• **Your objective**: All of the records shown below need to be copied with no differences.

• **Provided records**:
..............................

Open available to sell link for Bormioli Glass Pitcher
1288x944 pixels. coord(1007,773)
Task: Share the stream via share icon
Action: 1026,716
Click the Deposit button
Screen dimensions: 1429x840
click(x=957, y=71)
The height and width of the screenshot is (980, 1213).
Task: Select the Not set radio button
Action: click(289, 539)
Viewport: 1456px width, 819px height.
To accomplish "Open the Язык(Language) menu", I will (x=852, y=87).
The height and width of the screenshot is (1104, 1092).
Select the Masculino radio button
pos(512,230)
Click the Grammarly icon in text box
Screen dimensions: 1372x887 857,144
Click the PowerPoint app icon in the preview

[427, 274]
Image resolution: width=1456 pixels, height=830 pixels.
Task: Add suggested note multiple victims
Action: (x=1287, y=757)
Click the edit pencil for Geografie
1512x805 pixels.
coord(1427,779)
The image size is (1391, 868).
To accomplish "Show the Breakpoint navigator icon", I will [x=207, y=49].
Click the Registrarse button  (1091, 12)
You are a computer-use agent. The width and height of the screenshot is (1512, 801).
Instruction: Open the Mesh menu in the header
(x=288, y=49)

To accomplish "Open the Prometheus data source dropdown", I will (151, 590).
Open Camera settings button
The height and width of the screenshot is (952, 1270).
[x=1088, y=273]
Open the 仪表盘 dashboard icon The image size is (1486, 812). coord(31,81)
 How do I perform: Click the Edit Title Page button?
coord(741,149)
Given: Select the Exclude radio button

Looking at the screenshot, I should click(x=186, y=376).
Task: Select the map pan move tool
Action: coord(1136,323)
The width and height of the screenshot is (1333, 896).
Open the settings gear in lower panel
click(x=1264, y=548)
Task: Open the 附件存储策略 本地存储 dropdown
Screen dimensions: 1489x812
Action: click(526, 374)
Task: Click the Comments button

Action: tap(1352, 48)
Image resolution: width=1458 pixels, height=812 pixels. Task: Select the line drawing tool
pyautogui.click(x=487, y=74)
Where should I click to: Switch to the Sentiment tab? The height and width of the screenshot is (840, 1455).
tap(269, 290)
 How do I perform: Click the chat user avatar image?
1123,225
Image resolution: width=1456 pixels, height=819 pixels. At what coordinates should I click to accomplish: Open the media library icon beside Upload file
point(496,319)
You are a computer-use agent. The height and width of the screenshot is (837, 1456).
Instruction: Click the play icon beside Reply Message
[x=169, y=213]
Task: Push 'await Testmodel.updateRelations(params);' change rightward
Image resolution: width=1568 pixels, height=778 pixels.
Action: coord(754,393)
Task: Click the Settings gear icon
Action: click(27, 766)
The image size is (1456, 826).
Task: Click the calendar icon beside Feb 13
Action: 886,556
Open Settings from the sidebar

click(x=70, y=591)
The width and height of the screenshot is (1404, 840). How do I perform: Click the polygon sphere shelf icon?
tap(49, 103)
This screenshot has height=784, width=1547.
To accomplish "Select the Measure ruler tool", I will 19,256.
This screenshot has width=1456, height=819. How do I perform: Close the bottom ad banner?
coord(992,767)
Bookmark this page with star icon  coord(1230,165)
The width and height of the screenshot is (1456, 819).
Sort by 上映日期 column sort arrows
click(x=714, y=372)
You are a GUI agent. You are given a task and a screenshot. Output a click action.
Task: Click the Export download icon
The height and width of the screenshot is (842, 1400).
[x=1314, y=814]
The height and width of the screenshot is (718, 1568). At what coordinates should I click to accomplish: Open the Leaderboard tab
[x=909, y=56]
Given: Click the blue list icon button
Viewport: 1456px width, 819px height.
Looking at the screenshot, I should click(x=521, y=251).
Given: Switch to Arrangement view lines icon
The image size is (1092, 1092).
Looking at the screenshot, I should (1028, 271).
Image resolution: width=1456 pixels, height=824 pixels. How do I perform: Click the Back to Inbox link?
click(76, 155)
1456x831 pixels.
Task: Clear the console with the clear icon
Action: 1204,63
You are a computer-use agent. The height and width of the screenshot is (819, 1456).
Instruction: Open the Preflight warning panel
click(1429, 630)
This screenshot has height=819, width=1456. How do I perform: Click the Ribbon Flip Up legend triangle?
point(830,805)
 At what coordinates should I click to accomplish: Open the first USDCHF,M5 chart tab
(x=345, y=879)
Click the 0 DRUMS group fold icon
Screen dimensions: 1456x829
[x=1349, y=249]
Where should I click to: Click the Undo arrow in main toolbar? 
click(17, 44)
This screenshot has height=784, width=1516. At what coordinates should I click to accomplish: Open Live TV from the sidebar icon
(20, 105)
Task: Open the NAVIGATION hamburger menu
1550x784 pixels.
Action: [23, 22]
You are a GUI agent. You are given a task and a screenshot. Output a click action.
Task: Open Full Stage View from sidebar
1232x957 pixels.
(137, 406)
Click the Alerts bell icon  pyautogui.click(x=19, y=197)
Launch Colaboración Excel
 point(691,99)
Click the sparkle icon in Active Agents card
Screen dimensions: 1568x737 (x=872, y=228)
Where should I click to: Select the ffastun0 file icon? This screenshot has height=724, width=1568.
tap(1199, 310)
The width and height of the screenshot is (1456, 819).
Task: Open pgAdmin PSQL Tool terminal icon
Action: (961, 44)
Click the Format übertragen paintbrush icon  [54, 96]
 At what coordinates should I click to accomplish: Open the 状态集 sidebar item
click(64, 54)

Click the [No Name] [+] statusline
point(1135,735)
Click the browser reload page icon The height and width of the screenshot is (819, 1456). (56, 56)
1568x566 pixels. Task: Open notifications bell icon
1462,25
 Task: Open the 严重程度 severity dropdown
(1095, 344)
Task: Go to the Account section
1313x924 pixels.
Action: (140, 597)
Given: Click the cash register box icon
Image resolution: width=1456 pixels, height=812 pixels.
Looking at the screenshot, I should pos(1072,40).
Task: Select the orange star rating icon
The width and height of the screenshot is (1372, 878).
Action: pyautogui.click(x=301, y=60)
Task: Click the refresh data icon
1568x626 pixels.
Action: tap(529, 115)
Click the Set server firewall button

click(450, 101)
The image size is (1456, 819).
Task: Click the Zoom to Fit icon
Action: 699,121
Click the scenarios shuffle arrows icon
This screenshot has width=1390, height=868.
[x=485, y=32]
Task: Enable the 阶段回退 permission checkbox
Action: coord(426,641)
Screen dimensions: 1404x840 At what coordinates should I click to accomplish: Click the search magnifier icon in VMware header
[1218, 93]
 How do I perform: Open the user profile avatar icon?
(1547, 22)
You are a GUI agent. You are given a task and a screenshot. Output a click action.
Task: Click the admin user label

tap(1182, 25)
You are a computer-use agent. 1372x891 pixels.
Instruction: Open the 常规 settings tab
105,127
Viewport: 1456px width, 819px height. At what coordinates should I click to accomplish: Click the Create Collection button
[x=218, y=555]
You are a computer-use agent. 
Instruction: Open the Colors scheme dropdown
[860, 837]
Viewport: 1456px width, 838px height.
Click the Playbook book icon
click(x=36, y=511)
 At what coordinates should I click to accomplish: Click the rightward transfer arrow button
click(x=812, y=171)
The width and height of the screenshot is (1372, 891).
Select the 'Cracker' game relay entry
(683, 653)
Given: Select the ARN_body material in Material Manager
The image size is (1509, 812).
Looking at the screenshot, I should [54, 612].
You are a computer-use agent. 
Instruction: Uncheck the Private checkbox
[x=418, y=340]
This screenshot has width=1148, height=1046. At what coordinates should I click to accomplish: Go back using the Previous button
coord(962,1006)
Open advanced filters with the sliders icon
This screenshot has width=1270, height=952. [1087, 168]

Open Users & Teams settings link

..............................

• **The answer**:
Open available to sell link for Bormioli Glass Pitcher
1288x944 pixels. coord(1007,773)
Task: Share the stream via share icon
Action: 1026,716
Click the Deposit button
Screen dimensions: 1429x840
click(x=957, y=71)
The height and width of the screenshot is (980, 1213).
Task: Select the Not set radio button
Action: click(289, 539)
Viewport: 1456px width, 819px height.
To accomplish "Open the Язык(Language) menu", I will (x=852, y=87).
The height and width of the screenshot is (1104, 1092).
Select the Masculino radio button
pos(512,230)
Click the Grammarly icon in text box
Screen dimensions: 1372x887 857,144
Click the PowerPoint app icon in the preview

[427, 274]
Image resolution: width=1456 pixels, height=830 pixels.
Task: Add suggested note multiple victims
Action: (x=1287, y=757)
Click the edit pencil for Geografie
1512x805 pixels.
coord(1427,779)
The image size is (1391, 868).
To accomplish "Show the Breakpoint navigator icon", I will [x=207, y=49].
Click the Registrarse button  (1091, 12)
You are a computer-use agent. The width and height of the screenshot is (1512, 801).
Instruction: Open the Mesh menu in the header
(x=288, y=49)

To accomplish "Open the Prometheus data source dropdown", I will (151, 590).
Open Camera settings button
The height and width of the screenshot is (952, 1270).
[x=1088, y=273]
Open the 仪表盘 dashboard icon The image size is (1486, 812). coord(31,81)
 How do I perform: Click the Edit Title Page button?
coord(741,149)
Given: Select the Exclude radio button

Looking at the screenshot, I should click(x=186, y=376).
Task: Select the map pan move tool
Action: coord(1136,323)
The width and height of the screenshot is (1333, 896).
Open the settings gear in lower panel
click(x=1264, y=548)
Task: Open the 附件存储策略 本地存储 dropdown
Screen dimensions: 1489x812
Action: click(526, 374)
Task: Click the Comments button

Action: tap(1352, 48)
Image resolution: width=1458 pixels, height=812 pixels. Task: Select the line drawing tool
pyautogui.click(x=487, y=74)
Where should I click to: Switch to the Sentiment tab? The height and width of the screenshot is (840, 1455).
tap(269, 290)
 How do I perform: Click the chat user avatar image?
1123,225
Image resolution: width=1456 pixels, height=819 pixels. At what coordinates should I click to accomplish: Open the media library icon beside Upload file
point(496,319)
You are a computer-use agent. The height and width of the screenshot is (837, 1456).
Instruction: Click the play icon beside Reply Message
[x=169, y=213]
Task: Push 'await Testmodel.updateRelations(params);' change rightward
Image resolution: width=1568 pixels, height=778 pixels.
Action: coord(754,393)
Task: Click the Settings gear icon
Action: click(27, 766)
The image size is (1456, 826).
Task: Click the calendar icon beside Feb 13
Action: 886,556
Open Settings from the sidebar

click(x=70, y=591)
The width and height of the screenshot is (1404, 840). How do I perform: Click the polygon sphere shelf icon?
tap(49, 103)
This screenshot has height=784, width=1547.
To accomplish "Select the Measure ruler tool", I will 19,256.
This screenshot has width=1456, height=819. How do I perform: Close the bottom ad banner?
coord(992,767)
Bookmark this page with star icon  coord(1230,165)
The width and height of the screenshot is (1456, 819).
Sort by 上映日期 column sort arrows
click(x=714, y=372)
You are a GUI agent. You are given a task and a screenshot. Output a click action.
Task: Click the Export download icon
The height and width of the screenshot is (842, 1400).
[x=1314, y=814]
The height and width of the screenshot is (718, 1568). At what coordinates should I click to accomplish: Open the Leaderboard tab
[x=909, y=56]
Given: Click the blue list icon button
Viewport: 1456px width, 819px height.
Looking at the screenshot, I should click(x=521, y=251).
Given: Switch to Arrangement view lines icon
The image size is (1092, 1092).
Looking at the screenshot, I should (1028, 271).
Image resolution: width=1456 pixels, height=824 pixels. How do I perform: Click the Back to Inbox link?
click(76, 155)
1456x831 pixels.
Task: Clear the console with the clear icon
Action: 1204,63
You are a computer-use agent. The height and width of the screenshot is (819, 1456).
Instruction: Open the Preflight warning panel
click(1429, 630)
This screenshot has height=819, width=1456. How do I perform: Click the Ribbon Flip Up legend triangle?
point(830,805)
 At what coordinates should I click to accomplish: Open the first USDCHF,M5 chart tab
(x=345, y=879)
Click the 0 DRUMS group fold icon
Screen dimensions: 1456x829
[x=1349, y=249]
Where should I click to: Click the Undo arrow in main toolbar? 
click(17, 44)
This screenshot has height=784, width=1516. At what coordinates should I click to accomplish: Open Live TV from the sidebar icon
(20, 105)
Task: Open the NAVIGATION hamburger menu
1550x784 pixels.
Action: [23, 22]
You are a GUI agent. You are given a task and a screenshot. Output a click action.
Task: Open Full Stage View from sidebar
1232x957 pixels.
(137, 406)
Click the Alerts bell icon  pyautogui.click(x=19, y=197)
Launch Colaboración Excel
 point(691,99)
Click the sparkle icon in Active Agents card
Screen dimensions: 1568x737 (x=872, y=228)
Where should I click to: Select the ffastun0 file icon? This screenshot has height=724, width=1568.
tap(1199, 310)
The width and height of the screenshot is (1456, 819).
Task: Open pgAdmin PSQL Tool terminal icon
Action: (961, 44)
Click the Format übertragen paintbrush icon  [54, 96]
 At what coordinates should I click to accomplish: Open the 状态集 sidebar item
click(64, 54)

Click the [No Name] [+] statusline
point(1135,735)
Click the browser reload page icon The height and width of the screenshot is (819, 1456). (56, 56)
1568x566 pixels. Task: Open notifications bell icon
1462,25
 Task: Open the 严重程度 severity dropdown
(1095, 344)
Task: Go to the Account section
1313x924 pixels.
Action: (140, 597)
Given: Click the cash register box icon
Image resolution: width=1456 pixels, height=812 pixels.
Looking at the screenshot, I should pos(1072,40).
Task: Select the orange star rating icon
The width and height of the screenshot is (1372, 878).
Action: pyautogui.click(x=301, y=60)
Task: Click the refresh data icon
1568x626 pixels.
Action: tap(529, 115)
Click the Set server firewall button

click(450, 101)
The image size is (1456, 819).
Task: Click the Zoom to Fit icon
Action: 699,121
Click the scenarios shuffle arrows icon
This screenshot has width=1390, height=868.
[x=485, y=32]
Task: Enable the 阶段回退 permission checkbox
Action: coord(426,641)
Screen dimensions: 1404x840 At what coordinates should I click to accomplish: Click the search magnifier icon in VMware header
[1218, 93]
 How do I perform: Open the user profile avatar icon?
(1547, 22)
You are a GUI agent. You are given a task and a screenshot. Output a click action.
Task: Click the admin user label

tap(1182, 25)
You are a computer-use agent. 1372x891 pixels.
Instruction: Open the 常规 settings tab
105,127
Viewport: 1456px width, 819px height. At what coordinates should I click to accomplish: Click the Create Collection button
[x=218, y=555]
You are a computer-use agent. 
Instruction: Open the Colors scheme dropdown
[860, 837]
Viewport: 1456px width, 838px height.
Click the Playbook book icon
click(x=36, y=511)
 At what coordinates should I click to accomplish: Click the rightward transfer arrow button
click(x=812, y=171)
The width and height of the screenshot is (1372, 891).
Select the 'Cracker' game relay entry
(683, 653)
Given: Select the ARN_body material in Material Manager
The image size is (1509, 812).
Looking at the screenshot, I should [54, 612].
You are a computer-use agent. 
Instruction: Uncheck the Private checkbox
[x=418, y=340]
This screenshot has width=1148, height=1046. At what coordinates should I click to accomplish: Go back using the Previous button
coord(962,1006)
Open advanced filters with the sliders icon
This screenshot has width=1270, height=952. [1087, 168]

Open Users & Teams settings link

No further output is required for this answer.